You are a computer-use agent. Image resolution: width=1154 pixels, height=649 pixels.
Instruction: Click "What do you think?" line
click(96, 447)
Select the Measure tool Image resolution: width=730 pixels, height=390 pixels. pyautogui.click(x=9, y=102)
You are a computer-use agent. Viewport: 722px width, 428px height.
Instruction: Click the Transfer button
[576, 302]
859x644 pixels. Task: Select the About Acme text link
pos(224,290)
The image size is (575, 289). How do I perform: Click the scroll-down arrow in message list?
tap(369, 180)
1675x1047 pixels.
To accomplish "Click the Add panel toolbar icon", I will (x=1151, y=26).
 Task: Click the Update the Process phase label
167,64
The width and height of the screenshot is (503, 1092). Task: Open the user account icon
━━━━━━
» **What the task asks**
Copy out all of the entries above word for word, changing nothing.

» **Correct answer**
You are a computer-use agent. Image resolution: width=1154 pixels, height=649 pixels.
Instruction: Click "What do you think?" line
click(96, 447)
Select the Measure tool Image resolution: width=730 pixels, height=390 pixels. pyautogui.click(x=9, y=102)
You are a computer-use agent. Viewport: 722px width, 428px height.
Instruction: Click the Transfer button
[576, 302]
859x644 pixels. Task: Select the About Acme text link
pos(224,290)
The image size is (575, 289). How do I perform: Click the scroll-down arrow in message list?
tap(369, 180)
1675x1047 pixels.
To accomplish "Click the Add panel toolbar icon", I will (x=1151, y=26).
 Task: Click the Update the Process phase label
167,64
The width and height of the screenshot is (503, 1092). Task: Open the user account icon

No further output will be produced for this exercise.